KEY POINTS:
Auckland's environmental agency is calling for urgent action to halt dangerous and destructive use of Muriwai Beach.
But Auckland Regional Council members yesterday stopped short of calling for a total ban on vehicles using the 60km stretch of beach to the city's northwest.
Instead, they decided to lead development of "improved and consistent management of vehicles" at Muriwai and nationally.
This includes approaches to beef up education on beach use, visits from Government ministers and a public meeting next month.
Members feared that closing access to Muriwai would shift the problem to remote areas elsewhere in the region or in the Waikato or Northland.
ARC visitor services manager Jane Aickin said that due to the range of users of the beach and the lack of controls, there was a real risk of a repeat of the New Year's Eve tragedy where 13-year-old Daisy Fernandez was struck and killed by a teenage motorcyclist as she and a friend sat on the beach at Glinks Gully, near Dargaville.
"No one knows how we can cope with that demand," she said.
Deputy ARC chairman Christine Rose said Muriwai was one of the country's busiest attractions with 750,000 visitors a year.
"There's a dangerous mix of activities there which are not properly regulated under the present system. Vehicles are an anathema to coastal values."
She said vehicles not only caused harm to beach users but also to rare birds, shellfish and sand dunes.
"It's anarchy out there," said Mrs Rose, who noted the Westpac rescue helicopter attended five motorbike injury accidents last year and an accident in 2006 where a pedestrian was struck by a vehicle.
Last month a man was injured when a quad bike and a trail bike collided.
Mrs Rose said police were limited in their ability to cover the whole beach.
Kumeu Community Constable Anna Crane said there was a perception that everyone had a right to do what they liked on Muriwai Beach.
There was an influx of people wanting to do different things within the area.
"It's the Wild West," she said.
Many accidents were not reported to authorities.
Constable Crane said the beach was designated a road under the Land Transport Act and was defined as open road with a maximum speed of 100km/h.
However, experts said the maximum speed in a four-wheel-drive was 40 to 60 km/h, with a high chance of rollovers when vehicles hit the soft sand.

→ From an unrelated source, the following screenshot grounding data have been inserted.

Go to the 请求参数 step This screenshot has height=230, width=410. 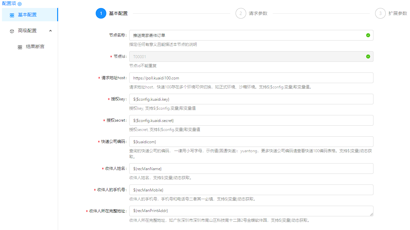point(258,14)
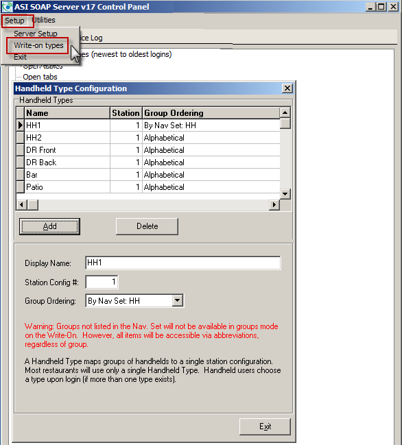The image size is (402, 445).
Task: Click the row selector beside Patio
Action: (21, 187)
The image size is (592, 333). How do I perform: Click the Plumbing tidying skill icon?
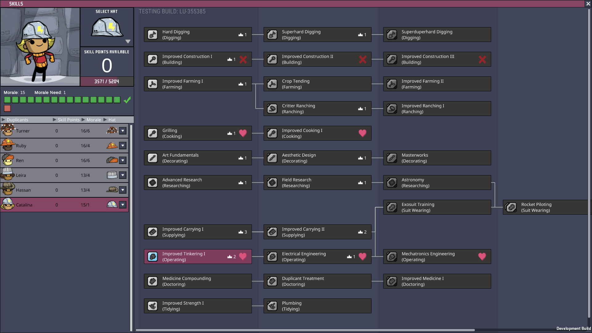pos(272,306)

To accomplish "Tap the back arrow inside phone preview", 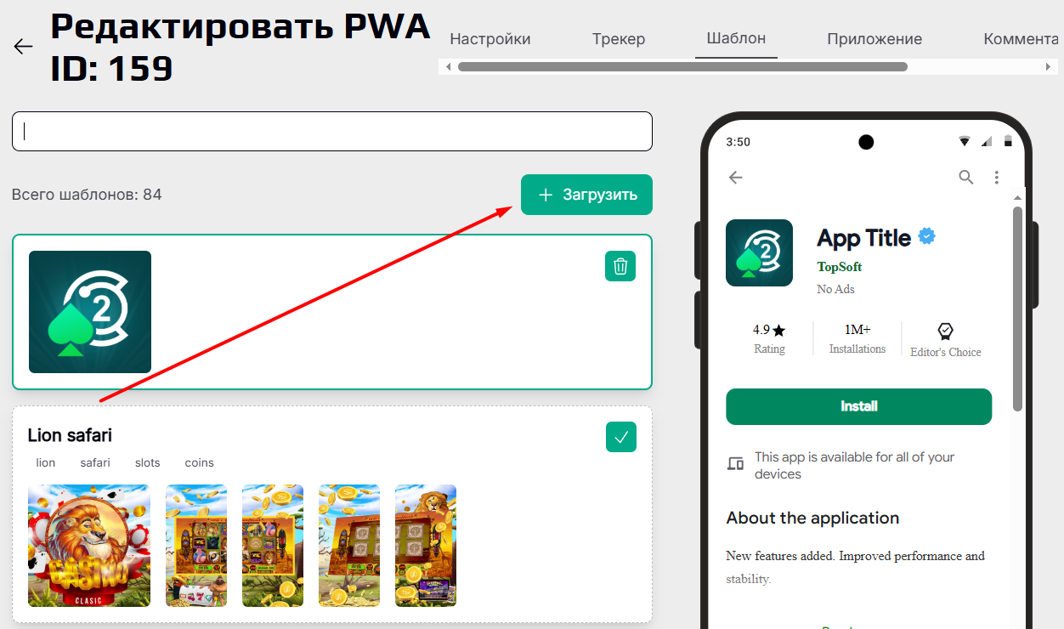I will pyautogui.click(x=736, y=177).
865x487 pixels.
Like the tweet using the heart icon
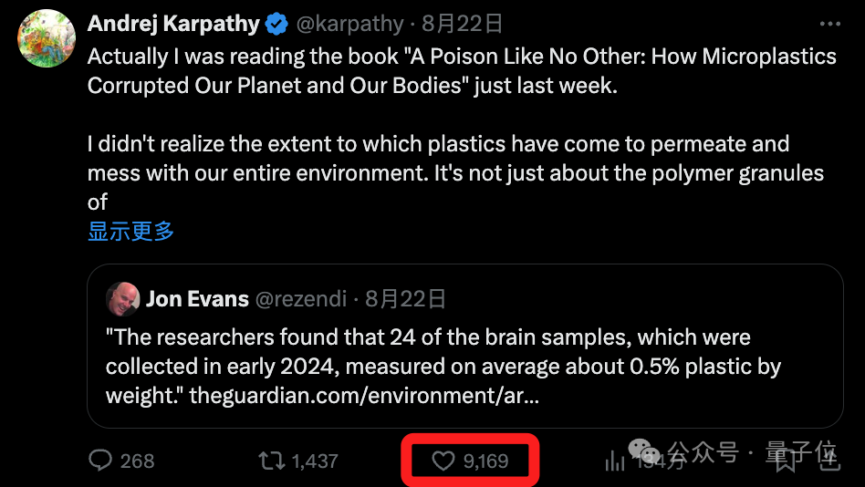[443, 461]
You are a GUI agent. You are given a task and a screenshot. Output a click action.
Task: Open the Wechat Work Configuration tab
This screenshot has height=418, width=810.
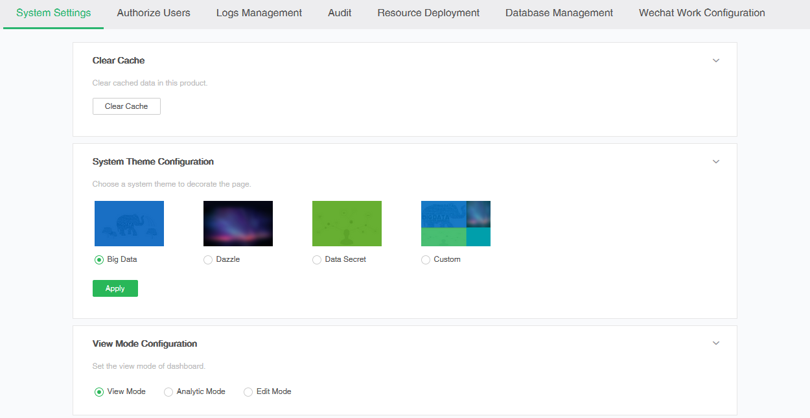(702, 13)
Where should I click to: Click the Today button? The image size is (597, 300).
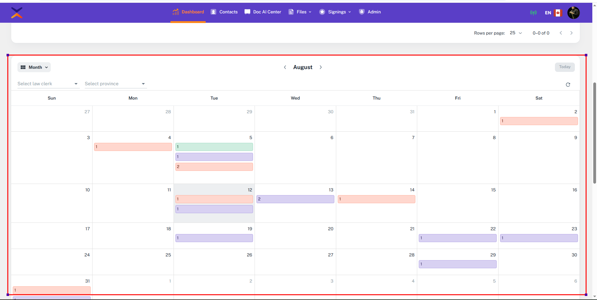click(x=564, y=67)
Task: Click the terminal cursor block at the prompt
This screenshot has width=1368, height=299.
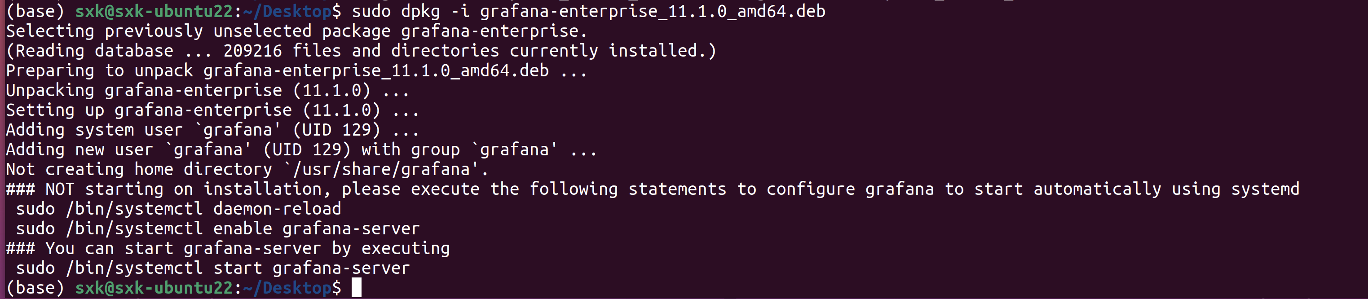Action: point(356,287)

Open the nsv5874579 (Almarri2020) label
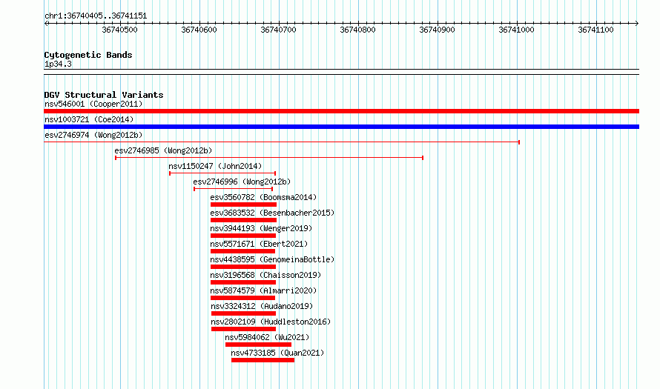tap(263, 290)
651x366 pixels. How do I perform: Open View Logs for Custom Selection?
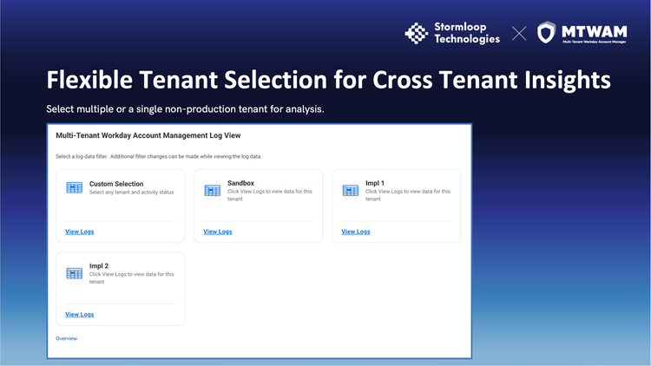coord(80,232)
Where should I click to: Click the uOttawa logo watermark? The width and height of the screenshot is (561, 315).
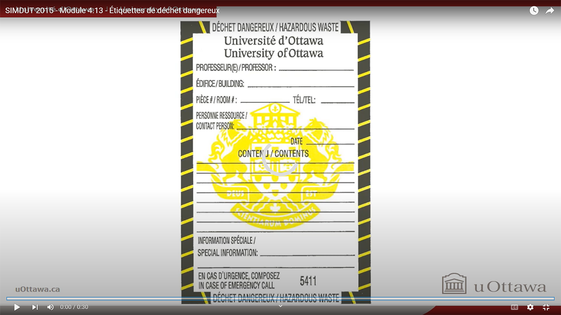tap(494, 285)
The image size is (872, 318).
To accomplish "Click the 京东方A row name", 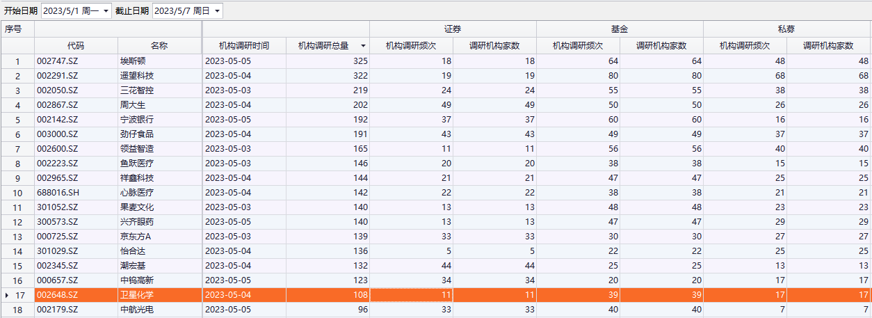I will (x=136, y=237).
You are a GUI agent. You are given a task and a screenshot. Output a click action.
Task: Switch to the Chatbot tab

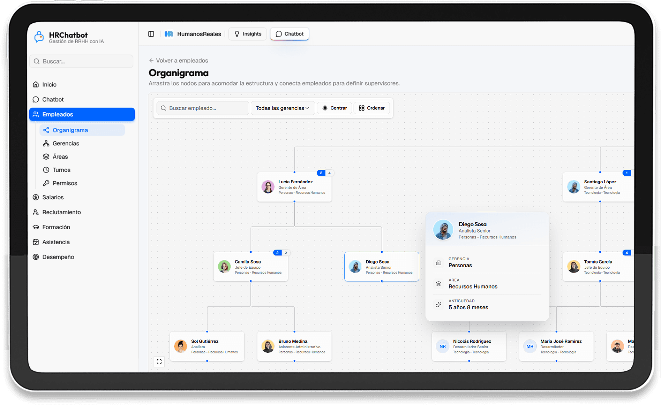[290, 34]
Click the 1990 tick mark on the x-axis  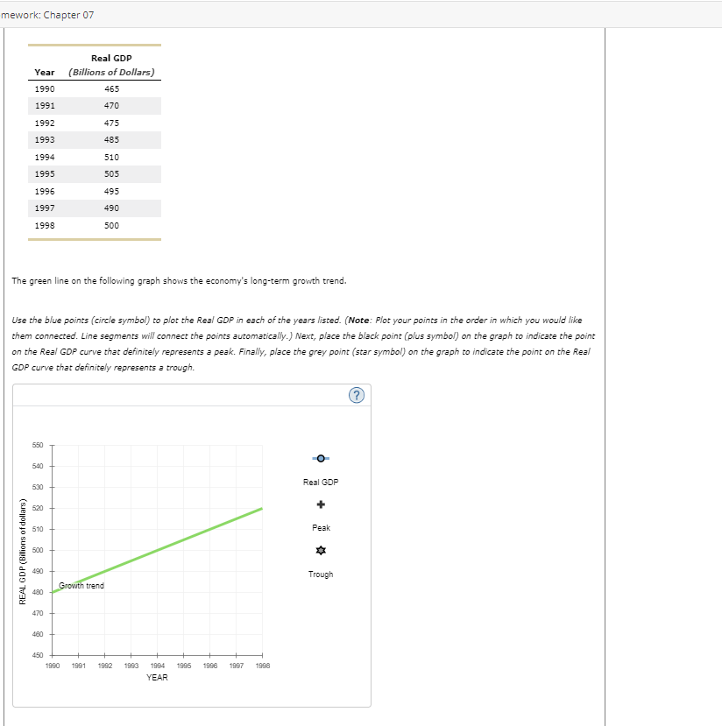point(53,655)
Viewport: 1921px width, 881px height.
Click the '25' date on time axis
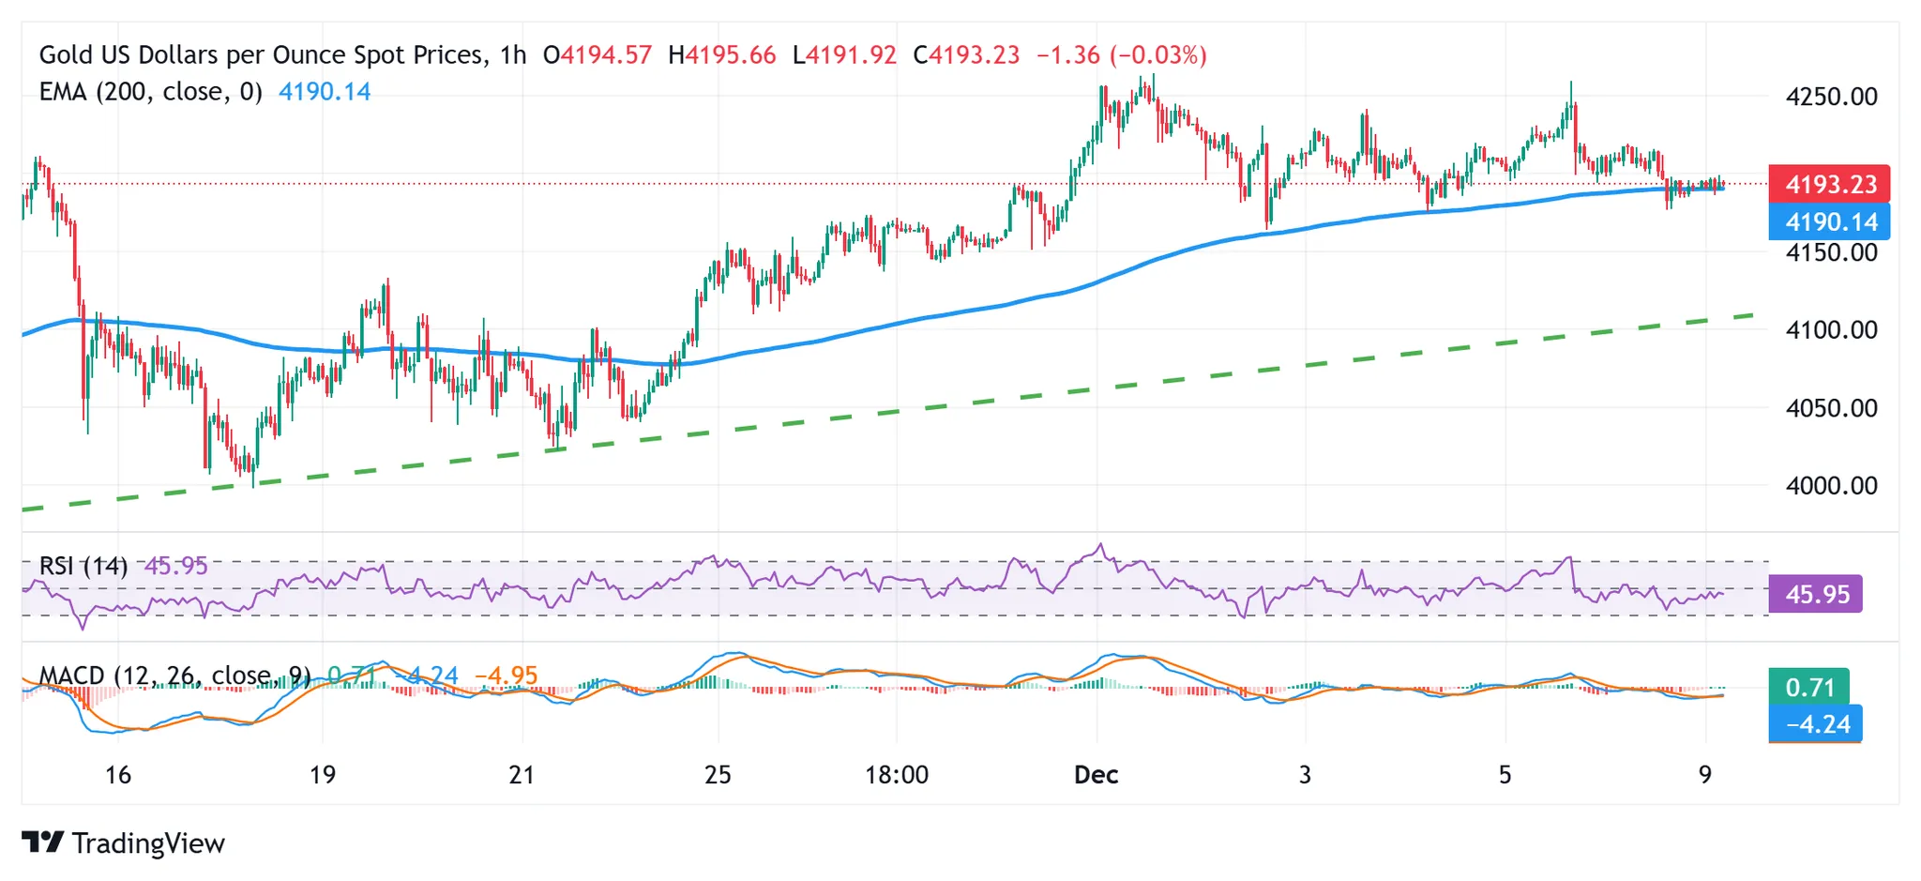click(718, 775)
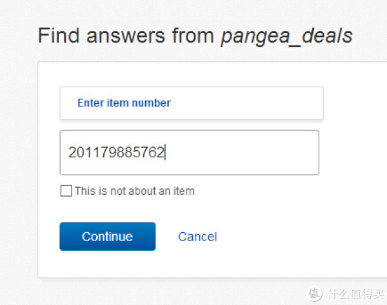Click the 'Enter item number' label text
This screenshot has height=305, width=387.
click(x=124, y=103)
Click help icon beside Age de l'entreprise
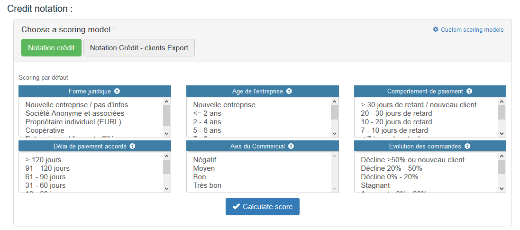The width and height of the screenshot is (520, 230). click(289, 92)
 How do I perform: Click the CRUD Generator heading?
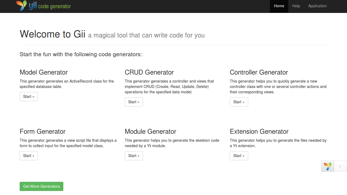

All agencies would meet with police next month to discuss the speed limit.
Rodney District Council is responsible for controlling the beach between the low and mean high tide marks.
Rodney Mayor Penny Webster agreed with the ARC there should be a joint approach by all agencies for a national plan of action.
"It's not just a Muriwai thing. It's wider than that," she said.
Her council was looking at forming a working party to re-evaluate its recently approved beach bylaws, with an emphasis on public safety.
"You don't want to start stopping people going on any beach but we should look for a better way of allowing access on some of our beaches.
"But the bottom line comes back to people having respect for other's right to go on the beach and the different uses ... how you regulate for that I don't know."